● **Kurze Aufgabe**
Bitte gib aus dem Text über Whisky vom Bodensee wörtlich die Stelle wieder, die bei den Worten „Dass sich die“ anfängt und nach „sollte man anstoßen.“ aufhört.

Schluck für Schluck geht es an die Beurteilung der unterschiedlichen Produkte: sechsjähriger Single Malt, im Sherryfass veredelter, unverdünnter Whisky, Whisky Liquer. Auch eine „Edition Torf“steht auf dem Menü. Dieser 2014 destillierte Whisky hat sein letztes Reifejahr vergraben im Torf verbracht.
Mit vielen Eindrücken – auf die Whiskys folgen noch Gin, Rum und Obstbrände – geht es mit dem Bus – gesteuert natürlich von einem nüchternen Fahrer – weiter zum Mittagessen am Bodenseeufer und dann zur Brennerei Steinhauser.
Gab es bei Senft badischen Whisky zu probieren, sind wir nun im 40 Kilometer entfernten Kressbronn beim Schwaben-Whisky der Brigantia-Reihe angelangt. Seit 2008 destillieren Martin Steinhauser und sein Team auf einer restaurierten Brennanlage aus dem Jahr 1890 ihren Whisky. Im Fasslager umgibt den Whisky tagein, tagaus Kressbronner Blasmusik aus der Konserve. Schließlich gibt es Nachweise, dass sich Musik positiv auf den Reifungsprozess von Wein auswirkt, warum also nicht auch auf den Whisky. Bevor der Schwaben-Whisky in Kressbronn ausgeschenkt werden kann, hat er das letzte Jahr seiner fünfjährige Reifezeit im Bug der „MS Schwaben“verbracht. Vier Fässer schaukeln auch derzeit über den Bodensee.
Dass sich die Zeit auf dem Boot durchaus auf den Whisky auswirkt, bestärkt Heinfried Tacke, Autor von „Whisky Guide Deutschland“. Seiner Expertise nach ist Alter hingegen allein noch kein Qualitätsmerkmal. „Ich habe auch schon schlechten 18jährigen deutschen Whisky getrunken“, berichtet er. Als Teil einer sechsköpfigen Jury hat er jüngst bei einer Blindverkostung Steinhausers zwölfjährigen Brigantia (Edition Constantia) als Sieger des „Germany’s Best Whiskys Awards“gekürt. Darauf sollte man anstoßen.

● **Datenbereich**

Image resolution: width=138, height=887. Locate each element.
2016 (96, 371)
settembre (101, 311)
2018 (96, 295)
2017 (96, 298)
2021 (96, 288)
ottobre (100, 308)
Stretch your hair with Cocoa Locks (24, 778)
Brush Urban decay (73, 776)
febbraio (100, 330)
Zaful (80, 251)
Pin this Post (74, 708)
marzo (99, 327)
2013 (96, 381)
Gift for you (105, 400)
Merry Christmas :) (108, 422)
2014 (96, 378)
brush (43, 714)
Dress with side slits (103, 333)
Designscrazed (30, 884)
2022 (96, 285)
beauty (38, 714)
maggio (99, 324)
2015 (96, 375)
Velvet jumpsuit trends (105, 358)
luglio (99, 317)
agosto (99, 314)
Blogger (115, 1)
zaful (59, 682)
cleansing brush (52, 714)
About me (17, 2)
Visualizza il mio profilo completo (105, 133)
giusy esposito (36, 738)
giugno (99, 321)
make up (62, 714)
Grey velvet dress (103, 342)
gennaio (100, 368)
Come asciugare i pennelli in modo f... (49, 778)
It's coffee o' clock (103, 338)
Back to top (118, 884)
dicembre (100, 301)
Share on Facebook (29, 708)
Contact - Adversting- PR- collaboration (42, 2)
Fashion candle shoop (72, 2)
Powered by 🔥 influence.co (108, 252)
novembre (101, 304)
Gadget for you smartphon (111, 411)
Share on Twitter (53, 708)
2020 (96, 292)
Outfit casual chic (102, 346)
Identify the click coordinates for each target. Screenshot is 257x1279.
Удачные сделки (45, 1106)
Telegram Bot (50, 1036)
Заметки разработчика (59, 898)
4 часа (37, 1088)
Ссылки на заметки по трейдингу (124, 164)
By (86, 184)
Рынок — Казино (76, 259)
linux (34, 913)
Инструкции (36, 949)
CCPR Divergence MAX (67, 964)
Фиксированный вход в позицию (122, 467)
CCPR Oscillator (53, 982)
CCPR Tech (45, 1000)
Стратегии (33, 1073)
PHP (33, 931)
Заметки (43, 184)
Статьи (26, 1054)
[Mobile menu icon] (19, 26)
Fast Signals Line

● **Ergebnis dieser Übung**
Dass sich die Zeit auf dem Boot durchaus auf den Whisky auswirkt, bestärkt Heinfried Tacke, Autor von „Whisky Guide Deutschland“. Seiner Expertise nach ist Alter hingegen allein noch kein Qualitätsmerkmal. „Ich habe auch schon schlechten 18jährigen deutschen Whisky getrunken“, berichtet er. Als Teil einer sechsköpfigen Jury hat er jüngst bei einer Blindverkostung Steinhausers zwölfjährigen Brigantia (Edition Constantia) als Sieger des „Germany’s Best Whiskys Awards“gekürt. Darauf sollte man anstoßen.